## EXERCISE DESCRIPTION
Transcribe the records that follow, preserving every word.

## RECORDS FOR THIS EXERCISE
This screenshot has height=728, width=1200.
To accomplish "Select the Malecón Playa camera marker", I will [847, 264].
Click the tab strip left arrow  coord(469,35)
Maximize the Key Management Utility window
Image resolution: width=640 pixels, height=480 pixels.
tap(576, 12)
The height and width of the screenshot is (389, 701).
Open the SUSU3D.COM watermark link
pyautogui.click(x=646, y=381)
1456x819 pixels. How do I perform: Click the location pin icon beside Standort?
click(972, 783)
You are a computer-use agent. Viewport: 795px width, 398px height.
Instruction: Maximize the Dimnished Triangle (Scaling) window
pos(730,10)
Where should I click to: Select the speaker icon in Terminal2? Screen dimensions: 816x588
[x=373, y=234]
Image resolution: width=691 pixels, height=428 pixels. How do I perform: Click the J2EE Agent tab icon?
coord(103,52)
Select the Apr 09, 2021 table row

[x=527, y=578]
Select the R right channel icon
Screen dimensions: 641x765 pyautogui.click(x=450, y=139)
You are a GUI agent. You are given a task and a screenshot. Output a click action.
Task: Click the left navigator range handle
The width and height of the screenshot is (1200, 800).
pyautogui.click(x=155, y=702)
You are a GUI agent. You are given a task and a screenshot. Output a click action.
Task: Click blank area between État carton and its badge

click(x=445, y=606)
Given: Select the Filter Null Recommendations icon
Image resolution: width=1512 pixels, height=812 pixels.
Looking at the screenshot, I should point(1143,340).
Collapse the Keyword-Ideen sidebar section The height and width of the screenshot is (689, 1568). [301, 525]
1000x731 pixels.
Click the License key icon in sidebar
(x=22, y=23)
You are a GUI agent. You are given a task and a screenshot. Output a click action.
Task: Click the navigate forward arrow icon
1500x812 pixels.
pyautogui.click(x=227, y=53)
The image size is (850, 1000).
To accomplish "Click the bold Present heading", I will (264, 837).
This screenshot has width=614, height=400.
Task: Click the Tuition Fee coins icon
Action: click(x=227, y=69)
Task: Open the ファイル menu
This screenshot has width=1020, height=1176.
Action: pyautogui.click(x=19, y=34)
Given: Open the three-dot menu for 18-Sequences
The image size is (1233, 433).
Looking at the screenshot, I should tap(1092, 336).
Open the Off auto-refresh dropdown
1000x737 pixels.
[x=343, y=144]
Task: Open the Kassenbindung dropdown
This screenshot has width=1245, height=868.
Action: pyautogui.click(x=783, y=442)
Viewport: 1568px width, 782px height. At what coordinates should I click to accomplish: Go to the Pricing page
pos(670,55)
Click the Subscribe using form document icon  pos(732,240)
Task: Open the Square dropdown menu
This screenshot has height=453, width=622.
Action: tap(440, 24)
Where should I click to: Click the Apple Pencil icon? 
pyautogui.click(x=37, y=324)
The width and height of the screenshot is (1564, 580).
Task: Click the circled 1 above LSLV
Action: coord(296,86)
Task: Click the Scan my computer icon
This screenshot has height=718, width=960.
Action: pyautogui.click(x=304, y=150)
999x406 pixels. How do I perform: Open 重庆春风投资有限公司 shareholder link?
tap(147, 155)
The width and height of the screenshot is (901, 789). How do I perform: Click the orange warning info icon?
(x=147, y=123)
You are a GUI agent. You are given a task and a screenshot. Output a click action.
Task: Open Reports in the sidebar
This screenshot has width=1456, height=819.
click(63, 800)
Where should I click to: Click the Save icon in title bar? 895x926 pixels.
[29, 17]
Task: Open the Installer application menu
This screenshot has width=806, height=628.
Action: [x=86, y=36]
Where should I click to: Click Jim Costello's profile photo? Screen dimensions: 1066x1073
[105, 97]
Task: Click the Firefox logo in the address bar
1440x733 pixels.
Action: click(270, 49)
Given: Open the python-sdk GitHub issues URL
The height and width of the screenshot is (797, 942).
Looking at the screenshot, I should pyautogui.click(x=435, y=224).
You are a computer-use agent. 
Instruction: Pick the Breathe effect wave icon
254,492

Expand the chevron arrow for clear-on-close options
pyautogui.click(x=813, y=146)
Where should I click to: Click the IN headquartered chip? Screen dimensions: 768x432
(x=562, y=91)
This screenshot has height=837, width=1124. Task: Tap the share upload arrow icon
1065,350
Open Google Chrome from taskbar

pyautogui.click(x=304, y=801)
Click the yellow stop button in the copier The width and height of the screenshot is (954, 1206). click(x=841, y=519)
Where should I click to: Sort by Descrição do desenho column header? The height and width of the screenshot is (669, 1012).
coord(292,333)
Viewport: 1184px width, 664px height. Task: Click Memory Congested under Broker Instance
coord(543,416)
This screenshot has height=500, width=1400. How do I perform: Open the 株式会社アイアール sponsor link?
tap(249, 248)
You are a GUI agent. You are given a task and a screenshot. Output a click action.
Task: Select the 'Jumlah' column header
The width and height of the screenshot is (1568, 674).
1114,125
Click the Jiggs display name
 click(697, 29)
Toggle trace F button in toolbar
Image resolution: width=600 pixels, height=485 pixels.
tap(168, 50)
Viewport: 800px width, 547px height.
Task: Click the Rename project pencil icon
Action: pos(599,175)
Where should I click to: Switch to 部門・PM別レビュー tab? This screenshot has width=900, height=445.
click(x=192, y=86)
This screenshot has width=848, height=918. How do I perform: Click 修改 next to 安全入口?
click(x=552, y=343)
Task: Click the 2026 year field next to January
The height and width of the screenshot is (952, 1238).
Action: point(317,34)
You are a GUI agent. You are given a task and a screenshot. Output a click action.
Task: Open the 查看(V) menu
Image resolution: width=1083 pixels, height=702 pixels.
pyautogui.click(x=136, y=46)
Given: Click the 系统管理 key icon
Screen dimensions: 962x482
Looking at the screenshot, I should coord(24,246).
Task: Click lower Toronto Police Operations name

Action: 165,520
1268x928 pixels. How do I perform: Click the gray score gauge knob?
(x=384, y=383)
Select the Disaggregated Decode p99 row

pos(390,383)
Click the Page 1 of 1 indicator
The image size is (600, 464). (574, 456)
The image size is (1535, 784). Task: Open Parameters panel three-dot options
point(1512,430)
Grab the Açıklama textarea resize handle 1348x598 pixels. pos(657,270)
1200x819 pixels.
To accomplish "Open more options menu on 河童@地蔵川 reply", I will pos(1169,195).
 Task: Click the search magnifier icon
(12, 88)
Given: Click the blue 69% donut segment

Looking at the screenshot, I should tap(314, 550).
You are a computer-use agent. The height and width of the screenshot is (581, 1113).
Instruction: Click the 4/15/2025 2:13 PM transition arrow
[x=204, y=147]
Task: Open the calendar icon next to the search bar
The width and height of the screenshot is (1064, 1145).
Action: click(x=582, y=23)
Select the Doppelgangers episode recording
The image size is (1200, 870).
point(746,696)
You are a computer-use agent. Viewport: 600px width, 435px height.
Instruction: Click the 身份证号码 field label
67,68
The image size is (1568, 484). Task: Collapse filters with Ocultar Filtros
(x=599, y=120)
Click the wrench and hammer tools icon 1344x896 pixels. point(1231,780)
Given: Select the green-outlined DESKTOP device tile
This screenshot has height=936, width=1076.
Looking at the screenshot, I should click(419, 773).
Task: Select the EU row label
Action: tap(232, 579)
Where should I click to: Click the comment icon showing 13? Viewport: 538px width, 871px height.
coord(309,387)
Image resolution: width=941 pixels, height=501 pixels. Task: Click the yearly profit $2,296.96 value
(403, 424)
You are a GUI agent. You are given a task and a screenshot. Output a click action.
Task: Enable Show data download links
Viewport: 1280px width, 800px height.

## TASK RESULT
This screenshot has height=728, width=1200.
To accomplish "Select the Malecón Playa camera marker", I will [847, 264].
Click the tab strip left arrow  coord(469,35)
Maximize the Key Management Utility window
Image resolution: width=640 pixels, height=480 pixels.
tap(576, 12)
The height and width of the screenshot is (389, 701).
Open the SUSU3D.COM watermark link
pyautogui.click(x=646, y=381)
1456x819 pixels. How do I perform: Click the location pin icon beside Standort?
click(972, 783)
You are a computer-use agent. Viewport: 795px width, 398px height.
Instruction: Maximize the Dimnished Triangle (Scaling) window
pos(730,10)
Where should I click to: Select the speaker icon in Terminal2? Screen dimensions: 816x588
[x=373, y=234]
Image resolution: width=691 pixels, height=428 pixels. How do I perform: Click the J2EE Agent tab icon?
coord(103,52)
Select the Apr 09, 2021 table row

[x=527, y=578]
Select the R right channel icon
Screen dimensions: 641x765 pyautogui.click(x=450, y=139)
You are a GUI agent. You are given a task and a screenshot. Output a click action.
Task: Click the left navigator range handle
The width and height of the screenshot is (1200, 800).
pyautogui.click(x=155, y=702)
You are a GUI agent. You are given a task and a screenshot. Output a click action.
Task: Click blank area between État carton and its badge

click(x=445, y=606)
Given: Select the Filter Null Recommendations icon
Image resolution: width=1512 pixels, height=812 pixels.
Looking at the screenshot, I should point(1143,340).
Collapse the Keyword-Ideen sidebar section The height and width of the screenshot is (689, 1568). [301, 525]
1000x731 pixels.
Click the License key icon in sidebar
(x=22, y=23)
You are a GUI agent. You are given a task and a screenshot. Output a click action.
Task: Click the navigate forward arrow icon
1500x812 pixels.
pyautogui.click(x=227, y=53)
The image size is (850, 1000).
To accomplish "Click the bold Present heading", I will (264, 837).
This screenshot has width=614, height=400.
Task: Click the Tuition Fee coins icon
Action: click(x=227, y=69)
Task: Open the ファイル menu
This screenshot has width=1020, height=1176.
Action: pyautogui.click(x=19, y=34)
Given: Open the three-dot menu for 18-Sequences
The image size is (1233, 433).
Looking at the screenshot, I should tap(1092, 336).
Open the Off auto-refresh dropdown
1000x737 pixels.
[x=343, y=144]
Task: Open the Kassenbindung dropdown
This screenshot has width=1245, height=868.
Action: pyautogui.click(x=783, y=442)
Viewport: 1568px width, 782px height. At what coordinates should I click to accomplish: Go to the Pricing page
pos(670,55)
Click the Subscribe using form document icon  pos(732,240)
Task: Open the Square dropdown menu
This screenshot has height=453, width=622.
Action: tap(440, 24)
Where should I click to: Click the Apple Pencil icon? 
pyautogui.click(x=37, y=324)
The width and height of the screenshot is (1564, 580).
Task: Click the circled 1 above LSLV
Action: coord(296,86)
Task: Click the Scan my computer icon
This screenshot has height=718, width=960.
Action: pyautogui.click(x=304, y=150)
999x406 pixels. How do I perform: Open 重庆春风投资有限公司 shareholder link?
tap(147, 155)
The width and height of the screenshot is (901, 789). How do I perform: Click the orange warning info icon?
(x=147, y=123)
You are a GUI agent. You are given a task and a screenshot. Output a click action.
Task: Open Reports in the sidebar
This screenshot has width=1456, height=819.
click(63, 800)
Where should I click to: Click the Save icon in title bar? 895x926 pixels.
[29, 17]
Task: Open the Installer application menu
This screenshot has width=806, height=628.
Action: [x=86, y=36]
Where should I click to: Click Jim Costello's profile photo? Screen dimensions: 1066x1073
[105, 97]
Task: Click the Firefox logo in the address bar
1440x733 pixels.
Action: click(270, 49)
Given: Open the python-sdk GitHub issues URL
The height and width of the screenshot is (797, 942).
Looking at the screenshot, I should pyautogui.click(x=435, y=224).
You are a computer-use agent. 
Instruction: Pick the Breathe effect wave icon
254,492

Expand the chevron arrow for clear-on-close options
pyautogui.click(x=813, y=146)
Where should I click to: Click the IN headquartered chip? Screen dimensions: 768x432
(x=562, y=91)
This screenshot has height=837, width=1124. Task: Tap the share upload arrow icon
1065,350
Open Google Chrome from taskbar

pyautogui.click(x=304, y=801)
Click the yellow stop button in the copier The width and height of the screenshot is (954, 1206). click(x=841, y=519)
Where should I click to: Sort by Descrição do desenho column header? The height and width of the screenshot is (669, 1012).
coord(292,333)
Viewport: 1184px width, 664px height. Task: Click Memory Congested under Broker Instance
coord(543,416)
This screenshot has height=500, width=1400. How do I perform: Open the 株式会社アイアール sponsor link?
tap(249, 248)
You are a GUI agent. You are given a task and a screenshot. Output a click action.
Task: Select the 'Jumlah' column header
The width and height of the screenshot is (1568, 674).
1114,125
Click the Jiggs display name
 click(697, 29)
Toggle trace F button in toolbar
Image resolution: width=600 pixels, height=485 pixels.
tap(168, 50)
Viewport: 800px width, 547px height.
Task: Click the Rename project pencil icon
Action: pos(599,175)
Where should I click to: Switch to 部門・PM別レビュー tab? This screenshot has width=900, height=445.
click(x=192, y=86)
This screenshot has width=848, height=918. How do I perform: Click 修改 next to 安全入口?
click(x=552, y=343)
Task: Click the 2026 year field next to January
The height and width of the screenshot is (952, 1238).
Action: point(317,34)
You are a GUI agent. You are given a task and a screenshot. Output a click action.
Task: Open the 查看(V) menu
Image resolution: width=1083 pixels, height=702 pixels.
pyautogui.click(x=136, y=46)
Given: Click the 系统管理 key icon
Screen dimensions: 962x482
Looking at the screenshot, I should coord(24,246).
Task: Click lower Toronto Police Operations name

Action: 165,520
1268x928 pixels. How do I perform: Click the gray score gauge knob?
(x=384, y=383)
Select the Disaggregated Decode p99 row

pos(390,383)
Click the Page 1 of 1 indicator
The image size is (600, 464). (574, 456)
The image size is (1535, 784). Task: Open Parameters panel three-dot options
point(1512,430)
Grab the Açıklama textarea resize handle 1348x598 pixels. pos(657,270)
1200x819 pixels.
To accomplish "Open more options menu on 河童@地蔵川 reply", I will pos(1169,195).
 Task: Click the search magnifier icon
(12, 88)
Given: Click the blue 69% donut segment

Looking at the screenshot, I should tap(314, 550).
You are a computer-use agent. The height and width of the screenshot is (581, 1113).
Instruction: Click the 4/15/2025 2:13 PM transition arrow
[x=204, y=147]
Task: Open the calendar icon next to the search bar
The width and height of the screenshot is (1064, 1145).
Action: click(x=582, y=23)
Select the Doppelgangers episode recording
The image size is (1200, 870).
point(746,696)
You are a computer-use agent. Viewport: 600px width, 435px height.
Instruction: Click the 身份证号码 field label
67,68
The image size is (1568, 484). Task: Collapse filters with Ocultar Filtros
(x=599, y=120)
Click the wrench and hammer tools icon 1344x896 pixels. point(1231,780)
Given: Select the green-outlined DESKTOP device tile
This screenshot has height=936, width=1076.
Looking at the screenshot, I should click(419, 773).
Task: Select the EU row label
Action: tap(232, 579)
Where should I click to: Click the comment icon showing 13? Viewport: 538px width, 871px height.
coord(309,387)
Image resolution: width=941 pixels, height=501 pixels. Task: Click the yearly profit $2,296.96 value
(403, 424)
You are a GUI agent. You are given a task and a screenshot. Output a click action.
Task: Enable Show data download links
Viewport: 1280px width, 800px height.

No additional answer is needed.